The Hot Summer Months Are ACTUALLY Really Good For Dubai's Cloud Seeding Plans
Embrace the heat
You're probably thinking summer and good do NOT go together. Well, they do. And it's for good reason. This season is best for harvesting rain in the UAE, and the National Centre for Meteorology and Seismology runs cloud seeding flights four days per week. A number that's higher than what it does in winter months.
If you don't know much about cloud seeding...
It is basically a form of weather modification. The idea is to change the amount or type of precipitation that falls from clouds (increase rain or snow). This is done by dispersing substances into the air that serve as cloud condensation, and they alter the microphysical processes within the cloud.

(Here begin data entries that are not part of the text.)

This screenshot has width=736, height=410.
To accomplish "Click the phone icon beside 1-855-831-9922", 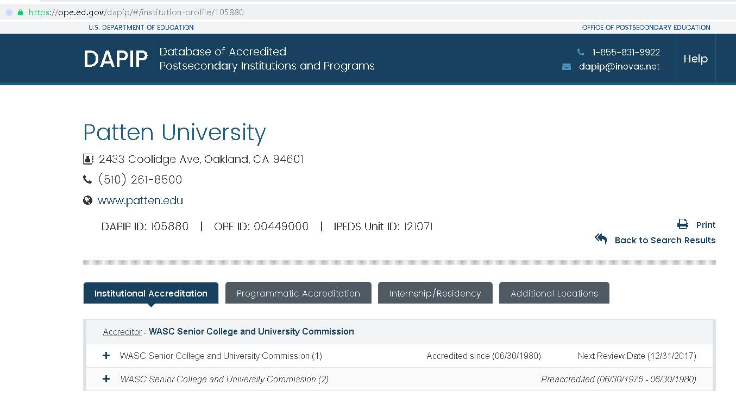I will tap(581, 52).
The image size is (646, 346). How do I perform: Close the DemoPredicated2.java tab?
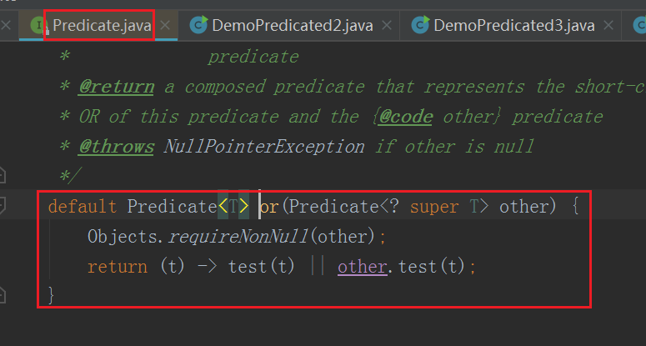tap(387, 26)
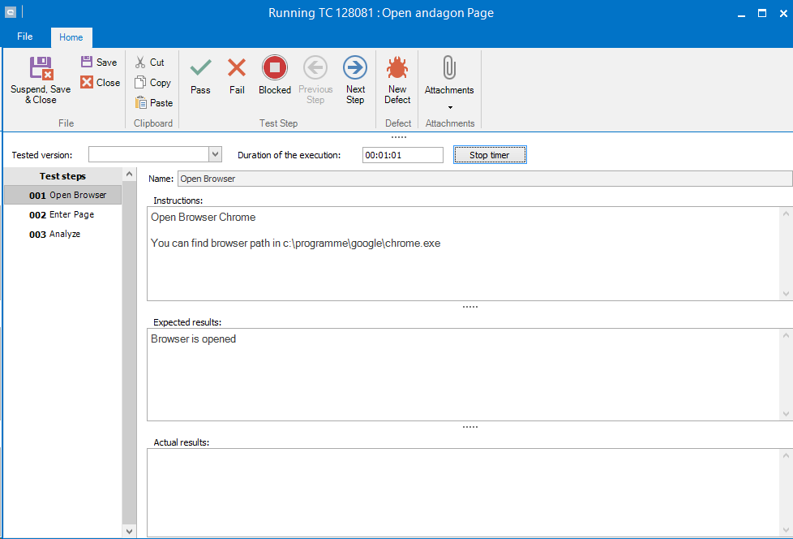Screen dimensions: 793x539
Task: Click the Suspend, Save & Close icon
Action: [x=41, y=68]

UAE started cloud seeding in the 1990s
It generally happens in the mountainous areas in the north of the country. The government is looking into cloud seeding as an alternative to desalination plants which are harmful to the environment and expensive. Though, currently these plants are becoming the major source of water in the UAE.

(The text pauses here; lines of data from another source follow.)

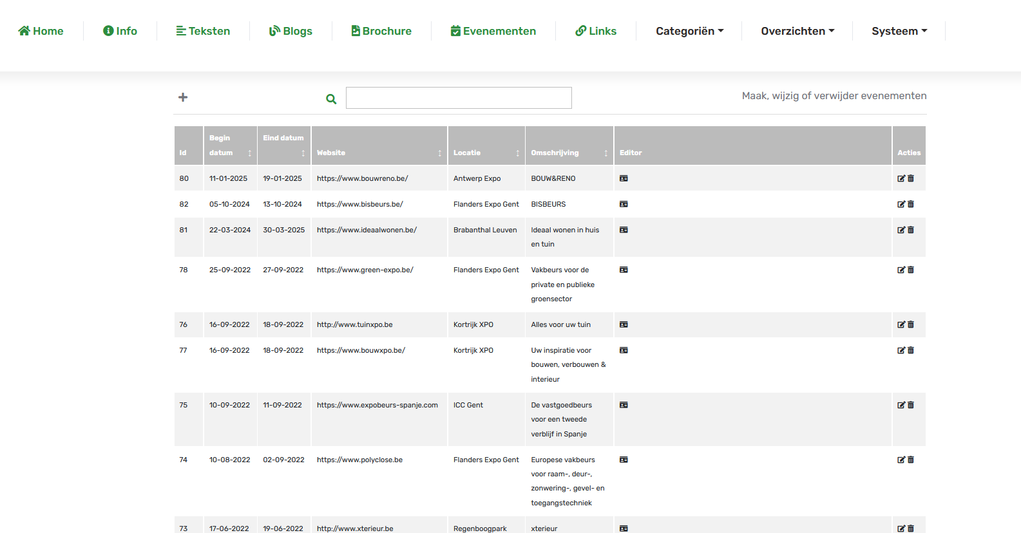
Task: Open editor icon for polyclose event
Action: tap(624, 460)
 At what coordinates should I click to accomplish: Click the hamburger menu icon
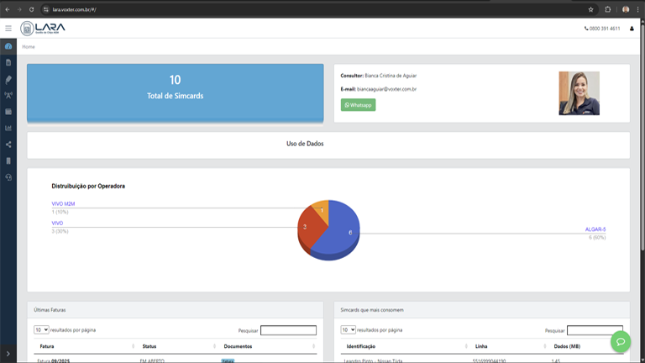coord(8,29)
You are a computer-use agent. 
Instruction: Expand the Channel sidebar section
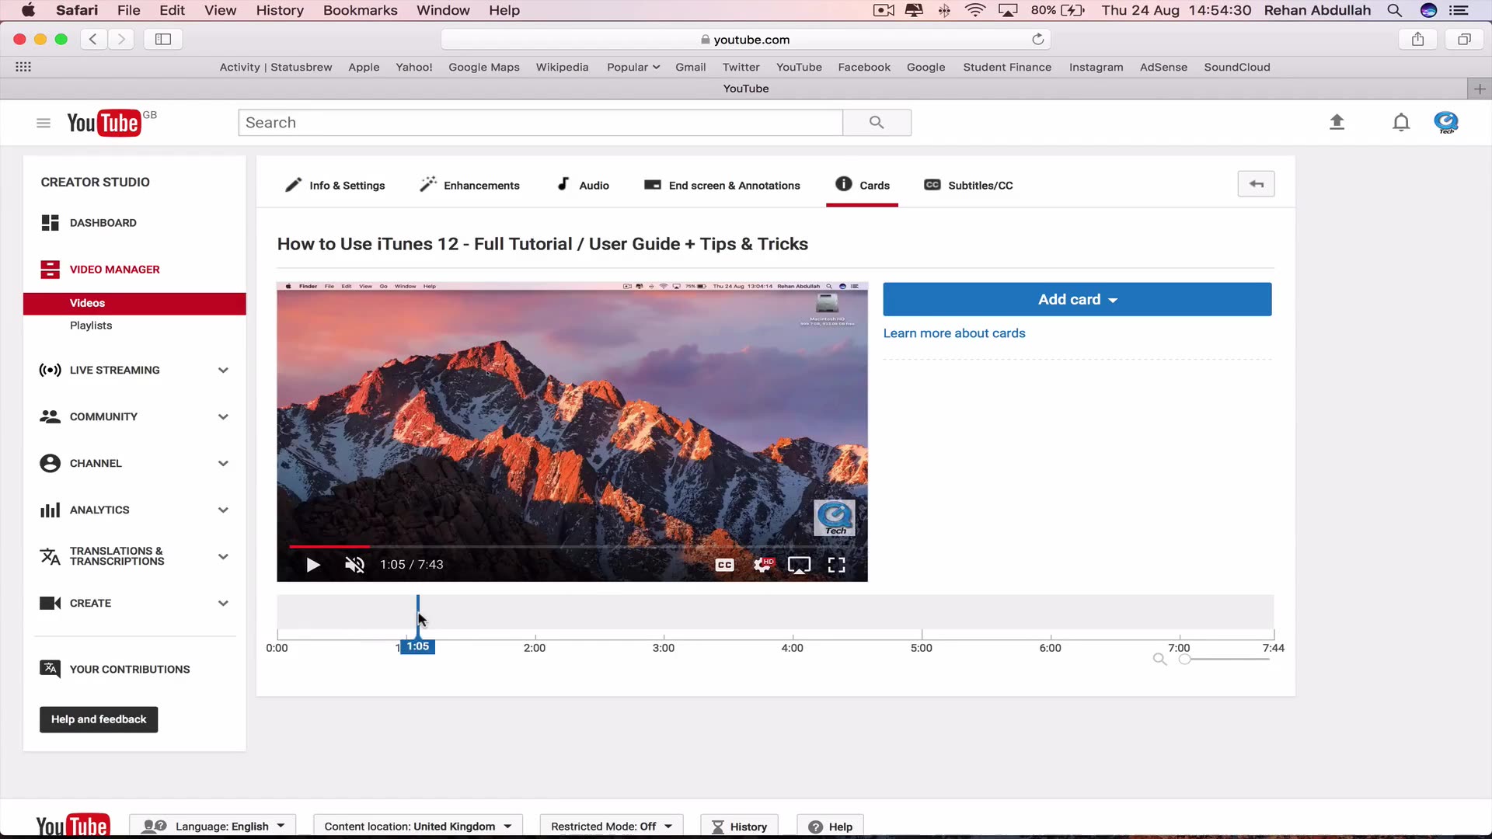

So why is summer a good time for this?
Sufian Farrah, meteorologist and cloud seeding expert at the centre, explains, "It's because in summer months the monsoon drafts, which traps moisture into the atmosphere".
How does the process work?
The centre has set up 74 automatic weather stations across the country. They measure the elements that are important to cloud seeding - weather conditions, atmospheric pressure, wind direction and speed and global solar radiation. Plus they have a second generation satellite that watches and monitors the region's air mass, fog, storms and thunderstorms.

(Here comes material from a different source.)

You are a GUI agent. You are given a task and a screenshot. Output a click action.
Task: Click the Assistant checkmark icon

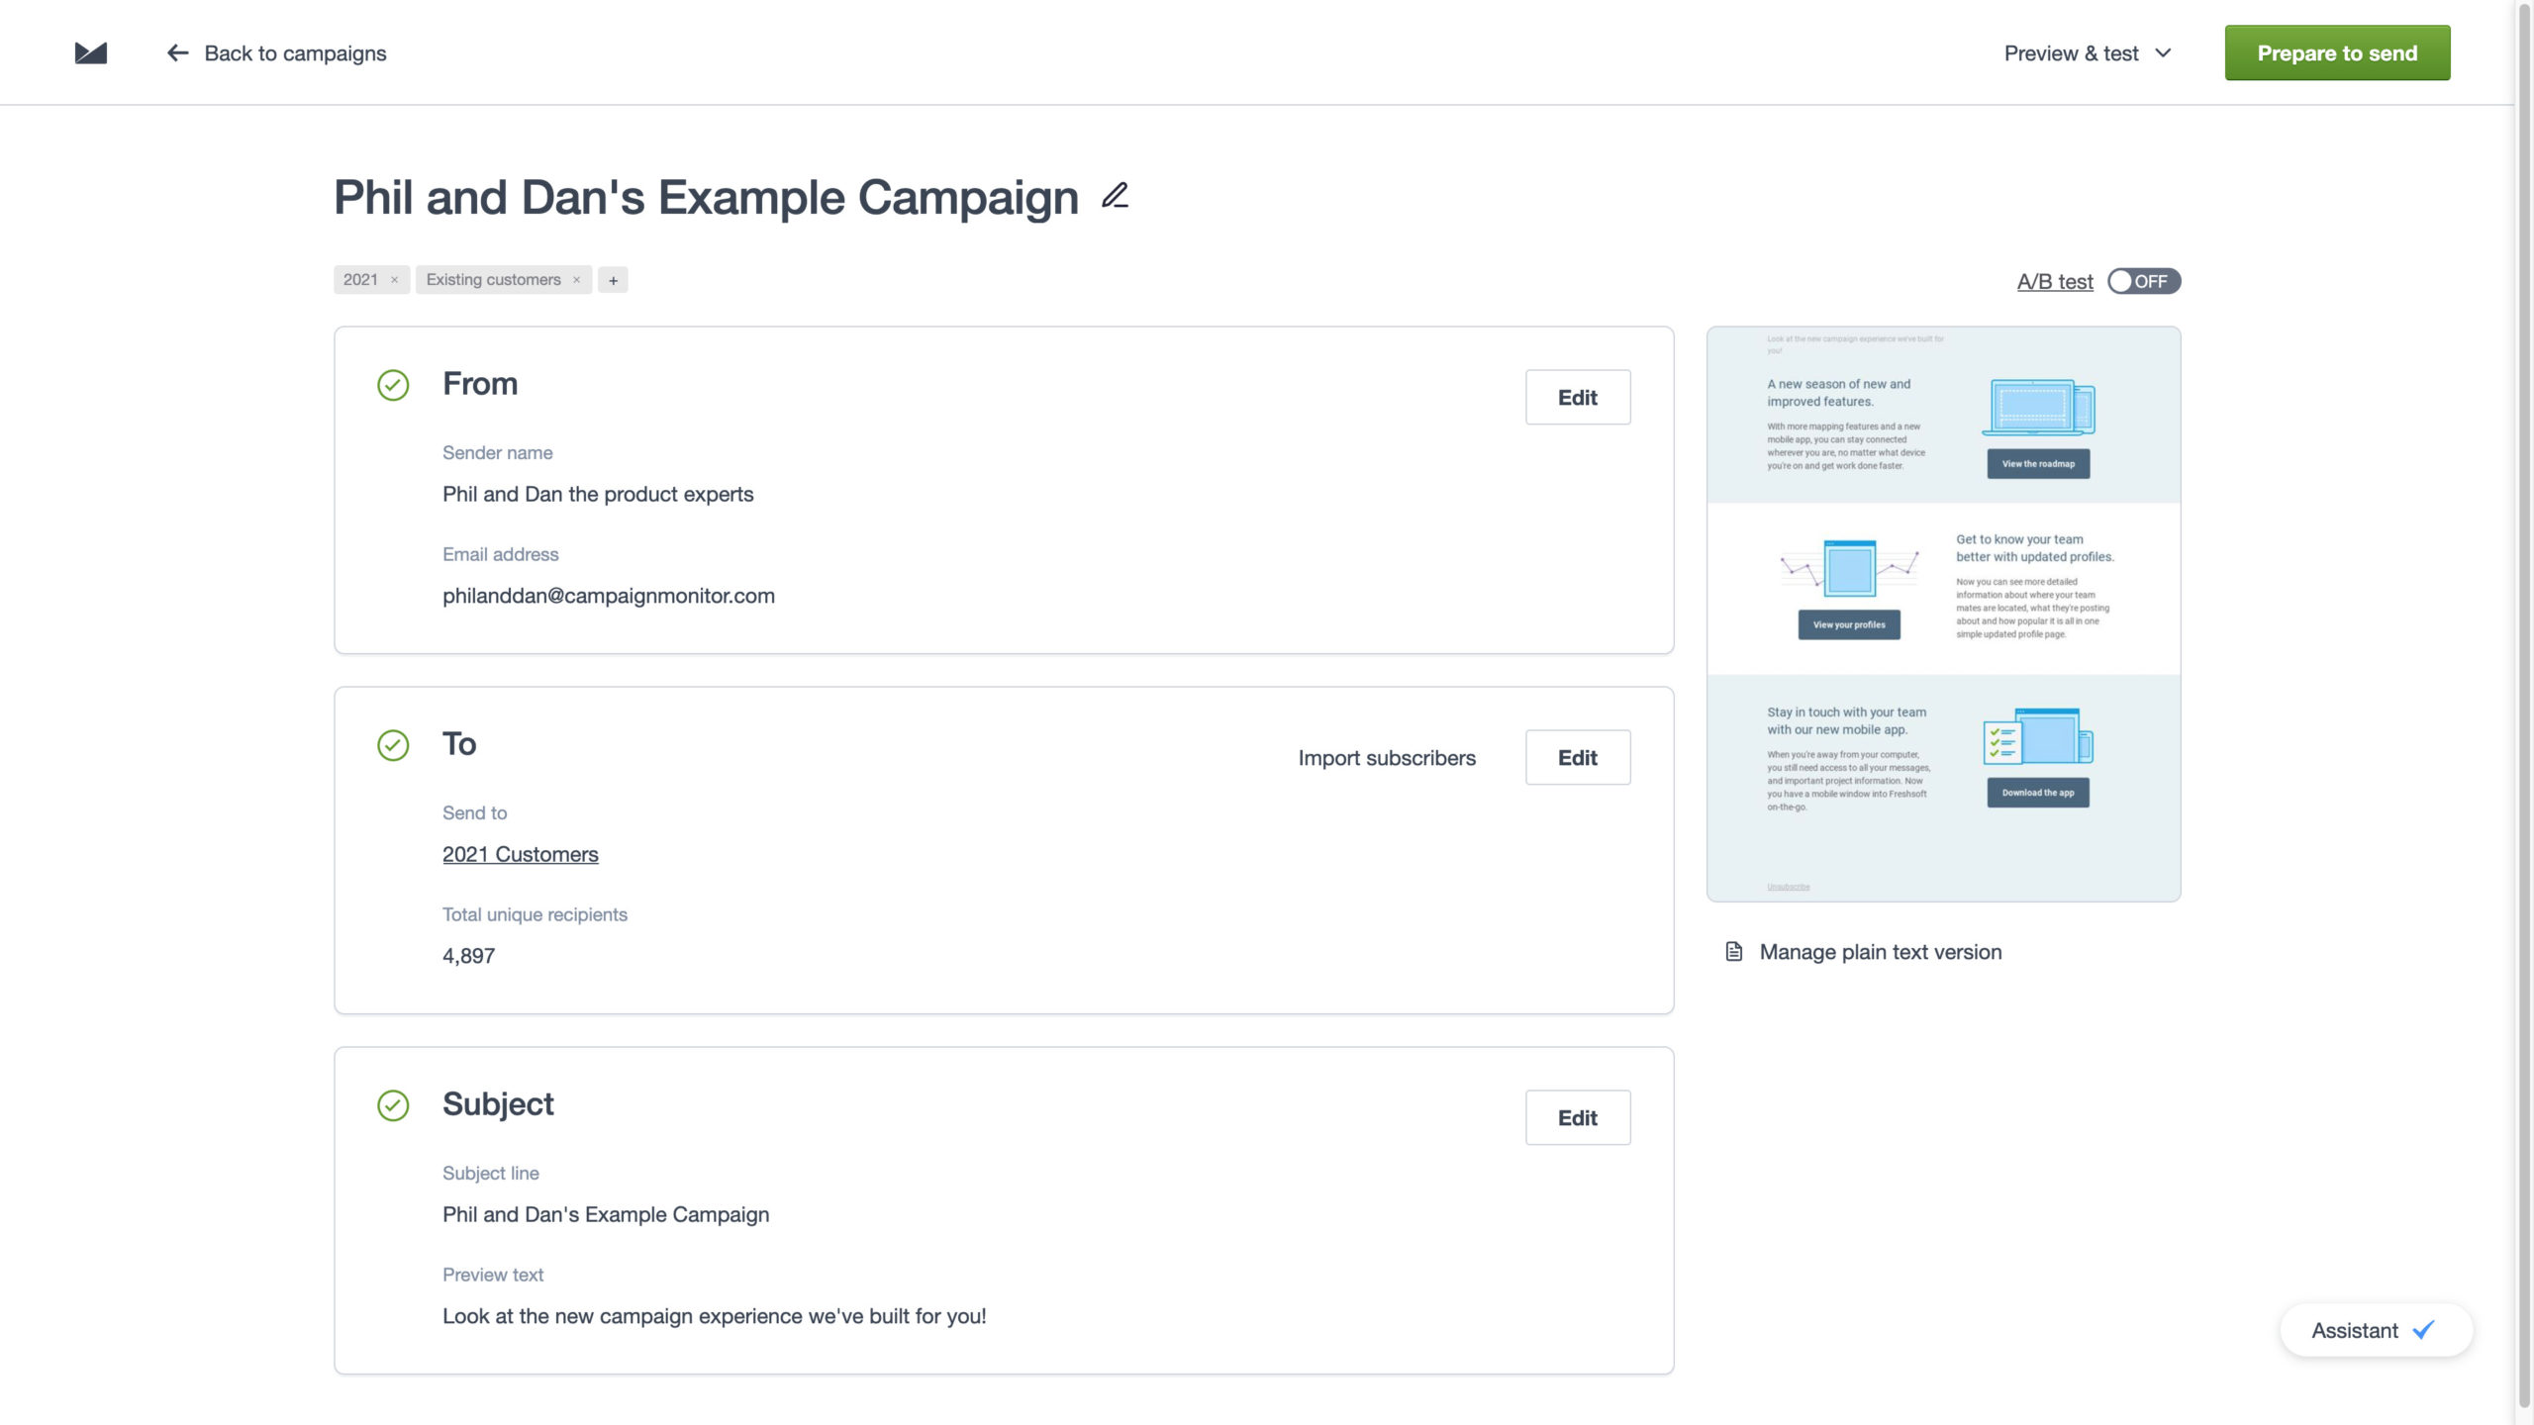click(x=2423, y=1330)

Once a 'good' cloud is found, their Beach Craft King Air C 90 airplane is sent out to seed the cloud, where the pilot releases flares at its base containing salts. In 15-20 minutes, the reaction to the salts is produced and it starts to rain.
This video should explain it
Since its start 16 years ago, dusty areas have seen an increase of rainfall by 10 to 15%. On the other hand cleaner areas have seen an increase of rainfall from cloud seeding by 30 to 35%.